Colour Therapy For The Elderly


Elderly couple wearing yellow colours and smiling

We cannot imagine our world without all the beautiful colours! When it comes to ageing we usually think of our loved ones experiencing physical and mental ageing, but it is often overlooked how eyesight decline can affect their day-to-day living. Many ageing adults find it difficult to see the difference between colours of a similar shade. Creating high contrast colours in table settings, seating, carpeting, and bathroom features may help the elderly with poor vision navigate more easily.

Being able to clearly see the chair in contrast to the colour of the carpet or more easily distinguish between a spoon and a fork eases any added stress when completing tasks. Bold and contrasting colours can help your loved one complete a task on their own, giving them a sense of freedom and independency. It also help Live-in Carers do their job better as it will be easier for them to use the right items for a specific task.
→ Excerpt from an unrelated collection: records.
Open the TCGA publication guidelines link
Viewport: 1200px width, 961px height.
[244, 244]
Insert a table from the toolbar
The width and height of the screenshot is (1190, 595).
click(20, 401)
Various colours have a psychological and physical impact on all of us. While everyone reacts to colours differently, a number of factors influence that reaction, such as culture, gender, age, emotional and mental state, specific experiences and mood. Decorating and colours might not be your priority when looking for where your Mother or Father are going to live. Yet, the intentional use and placement of colours can play an important role in both your family member's mental health and physical wellbeing.


Every season comes with a change of colours in nature. People change the colour of the clothes they wear. This can have a significant impact on your moods.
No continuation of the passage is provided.